──────── Data extract
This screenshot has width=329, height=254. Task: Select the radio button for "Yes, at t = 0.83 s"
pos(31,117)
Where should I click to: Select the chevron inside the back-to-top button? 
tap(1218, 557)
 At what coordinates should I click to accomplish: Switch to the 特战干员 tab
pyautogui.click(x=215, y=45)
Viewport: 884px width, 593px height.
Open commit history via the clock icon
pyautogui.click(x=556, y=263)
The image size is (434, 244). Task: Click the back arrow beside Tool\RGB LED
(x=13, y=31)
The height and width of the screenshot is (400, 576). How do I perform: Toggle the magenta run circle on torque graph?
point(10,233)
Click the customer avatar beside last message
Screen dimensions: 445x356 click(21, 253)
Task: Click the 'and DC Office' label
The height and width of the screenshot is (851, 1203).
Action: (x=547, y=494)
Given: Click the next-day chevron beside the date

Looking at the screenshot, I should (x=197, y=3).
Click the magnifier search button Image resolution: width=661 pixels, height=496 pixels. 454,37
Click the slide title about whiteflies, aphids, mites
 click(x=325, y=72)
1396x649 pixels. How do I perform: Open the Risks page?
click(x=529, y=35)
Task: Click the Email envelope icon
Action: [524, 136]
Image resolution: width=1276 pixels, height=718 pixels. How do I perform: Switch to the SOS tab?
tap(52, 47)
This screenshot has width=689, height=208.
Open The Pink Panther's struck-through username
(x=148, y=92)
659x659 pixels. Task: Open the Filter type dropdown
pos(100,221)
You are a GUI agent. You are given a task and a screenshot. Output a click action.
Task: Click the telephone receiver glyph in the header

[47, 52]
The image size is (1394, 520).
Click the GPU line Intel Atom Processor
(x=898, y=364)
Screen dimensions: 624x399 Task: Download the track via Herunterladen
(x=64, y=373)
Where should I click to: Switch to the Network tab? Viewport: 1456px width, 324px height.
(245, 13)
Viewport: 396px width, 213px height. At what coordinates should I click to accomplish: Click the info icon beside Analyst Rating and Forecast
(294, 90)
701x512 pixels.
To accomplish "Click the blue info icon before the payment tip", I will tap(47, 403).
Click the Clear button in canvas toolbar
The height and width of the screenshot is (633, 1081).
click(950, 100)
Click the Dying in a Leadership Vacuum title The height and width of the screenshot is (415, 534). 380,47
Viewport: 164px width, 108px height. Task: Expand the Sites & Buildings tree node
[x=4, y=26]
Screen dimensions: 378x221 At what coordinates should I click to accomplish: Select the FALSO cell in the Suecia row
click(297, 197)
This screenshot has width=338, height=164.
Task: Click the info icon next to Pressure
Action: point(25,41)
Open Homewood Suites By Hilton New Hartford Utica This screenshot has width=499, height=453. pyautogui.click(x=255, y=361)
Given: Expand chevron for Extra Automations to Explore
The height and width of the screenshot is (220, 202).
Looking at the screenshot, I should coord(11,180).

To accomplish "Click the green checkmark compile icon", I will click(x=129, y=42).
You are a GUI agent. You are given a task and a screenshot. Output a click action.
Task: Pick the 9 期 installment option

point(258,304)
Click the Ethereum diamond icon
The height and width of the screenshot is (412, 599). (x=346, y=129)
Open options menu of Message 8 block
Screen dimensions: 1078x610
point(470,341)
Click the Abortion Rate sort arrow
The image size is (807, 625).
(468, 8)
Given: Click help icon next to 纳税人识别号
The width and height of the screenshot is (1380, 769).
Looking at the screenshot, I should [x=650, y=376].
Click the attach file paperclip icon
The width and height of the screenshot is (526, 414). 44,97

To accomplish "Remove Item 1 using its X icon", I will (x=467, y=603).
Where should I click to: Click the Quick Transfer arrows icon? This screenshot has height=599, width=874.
────────────────
■ What is being asked: When you answer, repeat every record exactly, omitting nothing.

■ Solution below:
This screenshot has width=329, height=254. Task: Select the radio button for "Yes, at t = 0.83 s"
pos(31,117)
Where should I click to: Select the chevron inside the back-to-top button? 
tap(1218, 557)
 At what coordinates should I click to accomplish: Switch to the 特战干员 tab
pyautogui.click(x=215, y=45)
Viewport: 884px width, 593px height.
Open commit history via the clock icon
pyautogui.click(x=556, y=263)
The image size is (434, 244). Task: Click the back arrow beside Tool\RGB LED
(x=13, y=31)
The height and width of the screenshot is (400, 576). How do I perform: Toggle the magenta run circle on torque graph?
point(10,233)
Click the customer avatar beside last message
Screen dimensions: 445x356 click(21, 253)
Task: Click the 'and DC Office' label
The height and width of the screenshot is (851, 1203).
Action: (x=547, y=494)
Given: Click the next-day chevron beside the date

Looking at the screenshot, I should (x=197, y=3).
Click the magnifier search button Image resolution: width=661 pixels, height=496 pixels. 454,37
Click the slide title about whiteflies, aphids, mites
 click(x=325, y=72)
1396x649 pixels. How do I perform: Open the Risks page?
click(x=529, y=35)
Task: Click the Email envelope icon
Action: [524, 136]
Image resolution: width=1276 pixels, height=718 pixels. How do I perform: Switch to the SOS tab?
tap(52, 47)
This screenshot has width=689, height=208.
Open The Pink Panther's struck-through username
(x=148, y=92)
659x659 pixels. Task: Open the Filter type dropdown
pos(100,221)
You are a GUI agent. You are given a task and a screenshot. Output a click action.
Task: Click the telephone receiver glyph in the header

[47, 52]
The image size is (1394, 520).
Click the GPU line Intel Atom Processor
(x=898, y=364)
Screen dimensions: 624x399 Task: Download the track via Herunterladen
(x=64, y=373)
Where should I click to: Switch to the Network tab? Viewport: 1456px width, 324px height.
(245, 13)
Viewport: 396px width, 213px height. At what coordinates should I click to accomplish: Click the info icon beside Analyst Rating and Forecast
(294, 90)
701x512 pixels.
To accomplish "Click the blue info icon before the payment tip", I will tap(47, 403).
Click the Clear button in canvas toolbar
The height and width of the screenshot is (633, 1081).
click(950, 100)
Click the Dying in a Leadership Vacuum title The height and width of the screenshot is (415, 534). 380,47
Viewport: 164px width, 108px height. Task: Expand the Sites & Buildings tree node
[x=4, y=26]
Screen dimensions: 378x221 At what coordinates should I click to accomplish: Select the FALSO cell in the Suecia row
click(297, 197)
This screenshot has width=338, height=164.
Task: Click the info icon next to Pressure
Action: point(25,41)
Open Homewood Suites By Hilton New Hartford Utica This screenshot has width=499, height=453. pyautogui.click(x=255, y=361)
Given: Expand chevron for Extra Automations to Explore
The height and width of the screenshot is (220, 202).
Looking at the screenshot, I should coord(11,180).

To accomplish "Click the green checkmark compile icon", I will click(x=129, y=42).
You are a GUI agent. You are given a task and a screenshot. Output a click action.
Task: Pick the 9 期 installment option

point(258,304)
Click the Ethereum diamond icon
The height and width of the screenshot is (412, 599). (x=346, y=129)
Open options menu of Message 8 block
Screen dimensions: 1078x610
point(470,341)
Click the Abortion Rate sort arrow
The image size is (807, 625).
(468, 8)
Given: Click help icon next to 纳税人识别号
The width and height of the screenshot is (1380, 769).
Looking at the screenshot, I should [x=650, y=376].
Click the attach file paperclip icon
The width and height of the screenshot is (526, 414). 44,97

To accomplish "Remove Item 1 using its X icon", I will (x=467, y=603).
Where should I click to: Click the Quick Transfer arrows icon? This screenshot has height=599, width=874.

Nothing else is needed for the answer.